Consistent domination is difficult to achieve in the NFL. Not since the 1993 season have the same teams played in the Super Bowl in successive years and no team has won back-to-back Super Bowls since the 2004 New England Patriots. Parity is one of the league's primary selling points but, while it largely retains a balance among clubs in terms of results on the field, there can be no doubt there is a scheme establishing dominion over the NFL.
Sunday's clash between the Cincinnati Bengals and Los Angeles Rams will mark the third time in the last four seasons that an NFL campaign has come to end with a game featuring at least one team employing a version of the offense run by Kyle Shanahan and Sean McVay.
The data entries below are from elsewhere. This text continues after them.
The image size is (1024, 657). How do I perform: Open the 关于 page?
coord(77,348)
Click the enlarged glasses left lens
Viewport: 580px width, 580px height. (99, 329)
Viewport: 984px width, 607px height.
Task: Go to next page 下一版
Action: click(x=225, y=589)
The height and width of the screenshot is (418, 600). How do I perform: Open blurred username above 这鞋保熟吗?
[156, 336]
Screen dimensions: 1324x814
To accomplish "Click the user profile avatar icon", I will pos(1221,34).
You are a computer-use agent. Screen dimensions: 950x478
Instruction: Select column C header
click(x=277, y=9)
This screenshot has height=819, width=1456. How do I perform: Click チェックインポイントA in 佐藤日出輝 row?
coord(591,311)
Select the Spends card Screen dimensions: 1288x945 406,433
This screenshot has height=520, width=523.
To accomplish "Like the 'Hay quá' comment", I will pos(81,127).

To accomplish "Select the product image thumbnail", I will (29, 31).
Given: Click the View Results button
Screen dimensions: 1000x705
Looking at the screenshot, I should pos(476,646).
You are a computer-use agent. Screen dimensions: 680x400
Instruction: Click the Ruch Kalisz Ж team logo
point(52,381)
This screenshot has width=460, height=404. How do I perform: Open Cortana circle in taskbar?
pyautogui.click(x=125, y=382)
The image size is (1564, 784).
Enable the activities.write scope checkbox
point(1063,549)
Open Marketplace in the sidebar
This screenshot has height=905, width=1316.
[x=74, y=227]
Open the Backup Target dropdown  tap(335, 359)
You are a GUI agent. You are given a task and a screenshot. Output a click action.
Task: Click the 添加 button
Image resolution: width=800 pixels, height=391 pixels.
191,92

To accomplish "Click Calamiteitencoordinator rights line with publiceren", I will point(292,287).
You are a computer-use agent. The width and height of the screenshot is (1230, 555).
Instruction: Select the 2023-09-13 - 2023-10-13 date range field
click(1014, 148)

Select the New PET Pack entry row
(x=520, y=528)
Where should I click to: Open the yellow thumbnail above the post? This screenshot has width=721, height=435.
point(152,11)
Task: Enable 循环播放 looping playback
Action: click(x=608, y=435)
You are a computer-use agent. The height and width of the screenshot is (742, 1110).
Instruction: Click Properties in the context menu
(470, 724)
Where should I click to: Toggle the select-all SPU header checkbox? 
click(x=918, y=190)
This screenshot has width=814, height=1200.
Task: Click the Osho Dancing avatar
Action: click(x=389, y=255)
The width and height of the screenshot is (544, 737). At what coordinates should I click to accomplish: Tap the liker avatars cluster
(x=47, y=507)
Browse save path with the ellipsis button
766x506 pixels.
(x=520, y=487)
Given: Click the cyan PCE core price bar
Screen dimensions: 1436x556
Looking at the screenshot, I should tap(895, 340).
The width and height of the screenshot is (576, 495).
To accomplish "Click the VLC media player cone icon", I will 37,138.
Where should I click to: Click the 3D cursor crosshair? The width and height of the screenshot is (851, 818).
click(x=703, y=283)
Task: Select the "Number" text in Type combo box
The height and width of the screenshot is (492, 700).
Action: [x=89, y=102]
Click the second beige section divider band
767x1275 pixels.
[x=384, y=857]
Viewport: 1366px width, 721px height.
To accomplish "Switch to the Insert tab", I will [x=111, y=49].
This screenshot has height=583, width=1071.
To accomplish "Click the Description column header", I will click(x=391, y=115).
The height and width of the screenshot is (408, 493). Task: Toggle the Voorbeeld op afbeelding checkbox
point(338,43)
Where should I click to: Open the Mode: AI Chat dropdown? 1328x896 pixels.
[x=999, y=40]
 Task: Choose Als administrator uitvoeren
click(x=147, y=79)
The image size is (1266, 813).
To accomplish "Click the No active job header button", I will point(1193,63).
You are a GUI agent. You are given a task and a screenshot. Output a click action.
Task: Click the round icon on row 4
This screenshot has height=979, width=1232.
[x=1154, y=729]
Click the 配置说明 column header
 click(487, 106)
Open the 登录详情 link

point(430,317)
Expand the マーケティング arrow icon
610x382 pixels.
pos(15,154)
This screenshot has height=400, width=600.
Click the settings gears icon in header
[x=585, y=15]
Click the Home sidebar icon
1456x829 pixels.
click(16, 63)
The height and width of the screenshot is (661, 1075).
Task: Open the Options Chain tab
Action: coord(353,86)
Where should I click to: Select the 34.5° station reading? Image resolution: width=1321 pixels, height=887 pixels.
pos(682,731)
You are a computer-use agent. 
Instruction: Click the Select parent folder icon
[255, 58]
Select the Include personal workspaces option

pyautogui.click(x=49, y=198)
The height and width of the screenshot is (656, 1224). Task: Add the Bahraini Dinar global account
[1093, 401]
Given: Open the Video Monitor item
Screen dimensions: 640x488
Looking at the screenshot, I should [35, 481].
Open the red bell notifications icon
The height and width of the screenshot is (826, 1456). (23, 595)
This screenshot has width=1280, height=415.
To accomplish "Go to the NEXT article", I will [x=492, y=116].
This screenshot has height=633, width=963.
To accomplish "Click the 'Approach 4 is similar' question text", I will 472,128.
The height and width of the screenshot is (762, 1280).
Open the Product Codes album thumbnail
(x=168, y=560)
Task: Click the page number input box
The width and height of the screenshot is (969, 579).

With McVay going up against his former assistant in Bengals head coach Zac Taylor, Super Bowl LVI will serve as a compelling illustration of the pre-eminence that offensive scheme enjoys, and this recent round of coaching hires also painted the same picture.
The Miami Dolphins hired Shanahan's offensive coordinator for the San Francisco 49ers, Mike McDaniel, to be their new head coach. Nathaniel Hackett, having worked as offensive coordinator in that offense under Matt LaFleur with the Green Bay Packers, was appointed as the Denver Broncos head coach. Kevin O'Connell, the Rams offensive coordinator, cannot officially be hired by the Minnesota Vikings until the Super Bowl is over, but that agreement has already been reached.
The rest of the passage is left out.